Confessions Of A Governess: Should Former Nannies Have Visitation Rights?

Confessions of a Governess is a Mommyish series from the perspective of someone who gets paid to watch other people’s children. Moms, take a deep breath.

Maintaining bonds with children when you’re not direct family is precarious business.

Mothers and fathers alike seem to always search for that nanny or long-term babysitter that their children can hopefully bond with.  Someone who regardless of pay or needs, genuinely likes or even possibly loves the child. While parents generally seem to like the visual of their child clinging to the nanny’s side, I find that once that last check has been written and you’ve put the baby down for his or her last nap, parents are often not so skilled at handling the relationship for which there is no name.

I’ve rarely not loved a child that I’ve cared for. No child that I’ve ever watched has plainly been “just a job.” Perhaps it’s because I intrinsically love children or the act of caring for them simply makes it impossible not to. Even with the more rebellious and rather rambunctious ones, I always find it not difficult to wonder about them in my off-time which is just another component of the job. Wondering about the outcomes of a spelling test you’ve helped them study for, that doctor’s appointment that the mother mentioned, their first airplane ride that they were so excited for — it becomes difficult to seperate where your role ends and their childhood keeps going. Bearing witness to first tastes of solid foods, first days of school, first hobbies and interest, it’s nearly impossible to deny feeling that loving bond with the children you watch.

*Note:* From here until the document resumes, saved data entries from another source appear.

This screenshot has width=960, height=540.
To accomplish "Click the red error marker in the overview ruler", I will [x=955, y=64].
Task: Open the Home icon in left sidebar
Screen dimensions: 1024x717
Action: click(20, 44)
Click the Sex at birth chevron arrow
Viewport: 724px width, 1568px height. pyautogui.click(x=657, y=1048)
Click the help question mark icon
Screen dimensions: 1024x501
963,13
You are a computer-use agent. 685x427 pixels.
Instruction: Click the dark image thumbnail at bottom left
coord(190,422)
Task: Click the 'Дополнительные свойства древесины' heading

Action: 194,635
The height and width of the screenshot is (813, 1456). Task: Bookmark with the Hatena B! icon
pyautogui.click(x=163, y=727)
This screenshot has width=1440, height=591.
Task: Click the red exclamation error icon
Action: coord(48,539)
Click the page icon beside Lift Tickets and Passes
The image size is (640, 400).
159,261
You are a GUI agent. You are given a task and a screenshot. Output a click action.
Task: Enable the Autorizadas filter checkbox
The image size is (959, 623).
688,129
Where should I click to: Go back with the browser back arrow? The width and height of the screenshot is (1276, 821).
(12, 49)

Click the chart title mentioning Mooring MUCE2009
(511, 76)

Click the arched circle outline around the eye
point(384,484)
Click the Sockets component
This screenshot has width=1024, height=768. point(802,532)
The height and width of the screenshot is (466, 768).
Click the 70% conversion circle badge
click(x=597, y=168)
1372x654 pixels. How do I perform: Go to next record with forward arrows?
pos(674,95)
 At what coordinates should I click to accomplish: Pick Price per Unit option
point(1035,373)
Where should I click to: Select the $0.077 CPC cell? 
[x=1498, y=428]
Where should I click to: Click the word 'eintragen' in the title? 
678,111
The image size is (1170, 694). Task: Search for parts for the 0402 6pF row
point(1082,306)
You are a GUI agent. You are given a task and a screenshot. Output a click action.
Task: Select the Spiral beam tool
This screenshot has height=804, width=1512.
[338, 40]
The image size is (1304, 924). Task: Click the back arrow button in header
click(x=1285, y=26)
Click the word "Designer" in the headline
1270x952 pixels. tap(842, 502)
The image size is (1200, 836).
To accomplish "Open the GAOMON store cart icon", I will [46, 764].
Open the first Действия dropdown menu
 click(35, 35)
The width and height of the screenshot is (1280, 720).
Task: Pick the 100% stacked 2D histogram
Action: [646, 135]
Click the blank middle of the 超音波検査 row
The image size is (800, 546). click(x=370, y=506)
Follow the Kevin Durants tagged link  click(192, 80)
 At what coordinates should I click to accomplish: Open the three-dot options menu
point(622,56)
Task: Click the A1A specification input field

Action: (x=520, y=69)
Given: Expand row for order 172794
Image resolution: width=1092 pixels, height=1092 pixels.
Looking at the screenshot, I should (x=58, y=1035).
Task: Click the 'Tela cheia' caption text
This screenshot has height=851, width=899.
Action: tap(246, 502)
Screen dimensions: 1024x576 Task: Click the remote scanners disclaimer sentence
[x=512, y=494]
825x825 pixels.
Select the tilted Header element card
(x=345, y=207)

Yet, the question of how to continue such a bond, if at all, is answered differently by all parents, I’ve noticed. While some mothers smile at my request to meet them on the playground from time to time to chat with their little one, others find the request a bit inappropriate. No longer on the payroll, no longer assuming that rigid role, they often have someone new to shuttle the children from school to the home. Someone else who chats with them while they play in the bath and who makes idle conversation over dinner. My continued interest in their child’s happiness and growth sometimes reads as difficult to place. No longer the nanny, yet not an aunt or cousin, they stumble over what exactly to call me as “former nanny” doesn’t always explain why I’m currently hand in hand with a child on the street. “Former babysitter” doesn’t quite suffice to the other parents on the playground who don’t understand why I still want to be marginally involved.

And yet while the grownups continually struggle to quantify the relationship or call it by a different name, it should be noted that for the kids — it’s all the same.